Opinion
Case No. 2:17-CV-2896 JCM (EJY)
01-07-2020
ORDER
Presently before the court is third-party defendant Rugged Oaks Investments, LLC's ("Rugged Oaks") motion to dismiss (ECF No. 74) defendant/counterclaimant/third-party plaintiff Taylor Wales' third-party complaint (ECF No. 57). Wales filed a response (ECF No. 77), to which Rugged Oaks replied (ECF No. 78).
Also before the court is plaintiff/counterdefendant Bank of New York Mellon's ("BNYM") motion for summary judgment (ECF No. 79) on Wales' first and second counterclaims (ECF No. 57). Wales filed a response (ECF No. 82), to which BNYM replied (ECF No. 86).

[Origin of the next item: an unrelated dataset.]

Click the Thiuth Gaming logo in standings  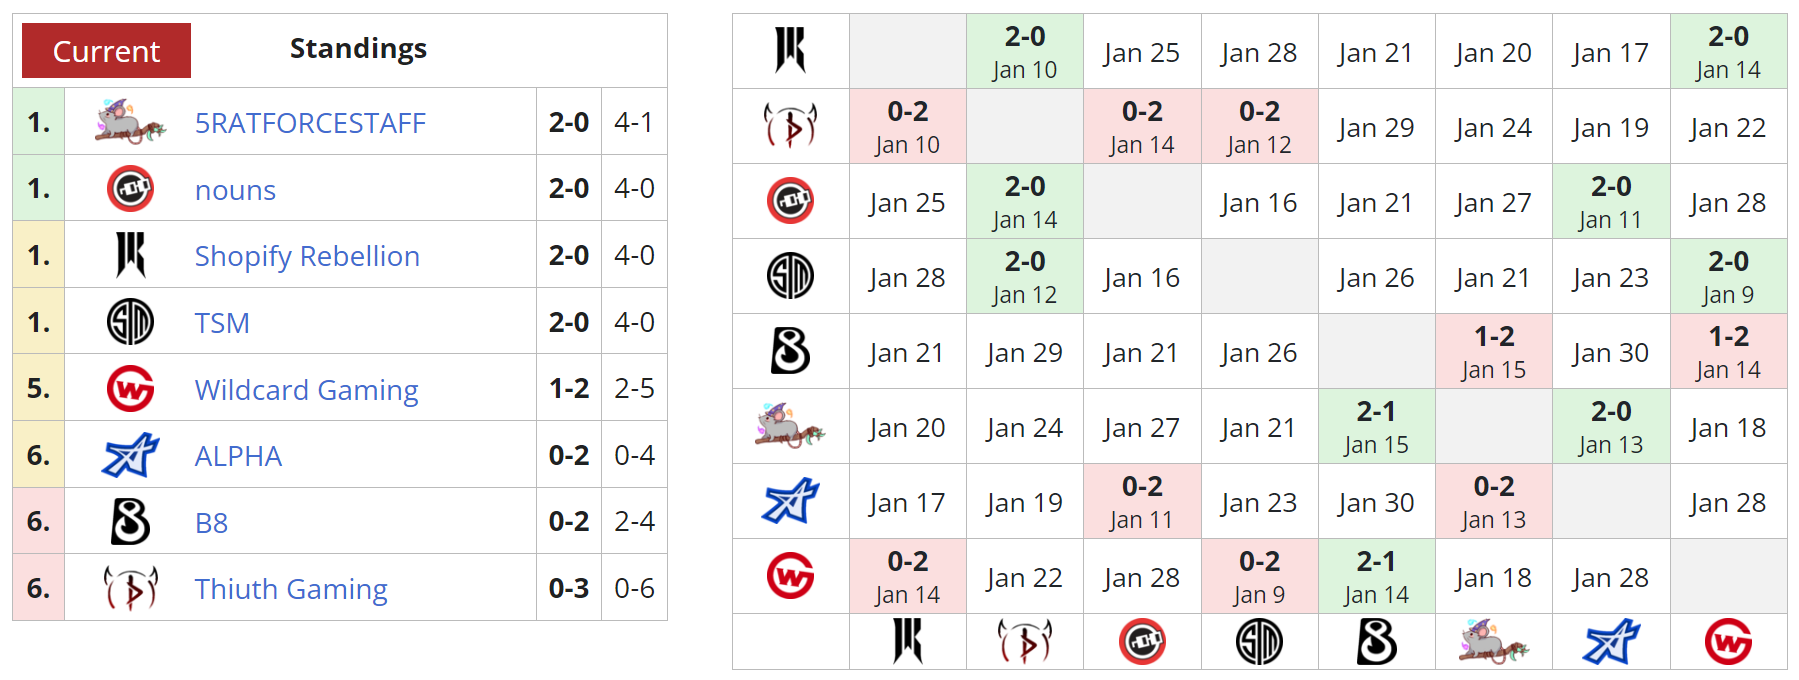pos(130,588)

Also before the court is Wales' motion for summary judgment (ECF No. 83) on his first and second counterclaims (ECF No. 57). BNYM filed a response (ECF No. 87), to which Wales replied (ECF No. 88).
I. Background
This action arises from a dispute over real property located at 5253 Saranac Road, Las Vegas, Nevada 89130 ("the property"). (ECF Nos. 1, 20).

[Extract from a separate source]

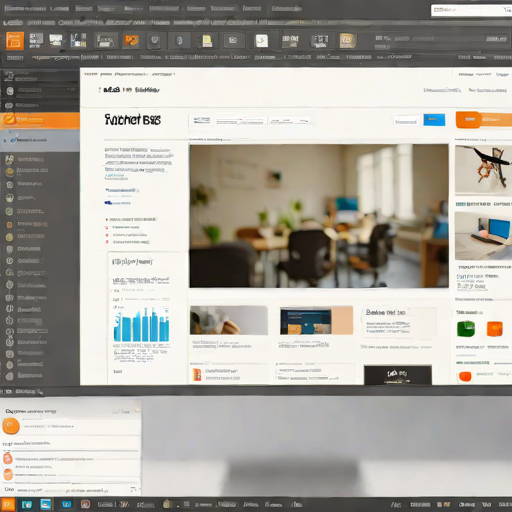Viewport: 512px width, 512px height.
Task: Open the large blurred office photo
Action: (x=319, y=216)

On March 9, 2005, Susan and James Pharo (collectively "Pharos") refinanced the property with a loan in the amount of $252,000.00 from Home Loan Center, Inc. dba Lending Tree Loans ("Lending Tree"). (ECF Nos. 20, 27). Lending Tree secured the loan with a deed of trust, which it recorded with the Clark County recorder's office on March 17, 2005. (ECF Nos. 20, 27). Thereafter, BNYM acquired all beneficial interest in the deed of trust via an assignment, which was recorded with the Clark County recorder's office. (ECF Nos. 20, 27).
On March 23, 2012, Los Prados Community Association ("Los Prados"), through its agent Nevada Association Services ("NAS"), recorded a notice of delinquent assessment lien ("lien") against the property for the Pharos' failure to pay Los Prados in the amount of $1,677.00. (ECF Nos. 20, 27). On May 8, 2012, Los Prados recorded a notice of default and election to sell pursuant to the lien, stating that the amount due was $2,830.00. (ECF Nos. 20, 27).
On June 13, 2012, Bank of America, N.A. ("Bank of America"), as then-servicer of the loan, requested a ledger from Los Prados identifying the superpriority amount owed to it. (ECF Nos. 20, 63, 79-7). Bank of America received no response. (ECF Nos. 20, 63, 79-7). Bank of America then used an account statement for another property within Los Prados to calculate the superpriority amount. (ECF No. 79-7). On June 29, 2012, Bank of America submitted payment to Los Prados, through NAS, in the amount of $1,361.25. (ECF Nos. 20, 63, 79-7). NAS rejected the payment. (ECF Nos. 20, 63, 79-7).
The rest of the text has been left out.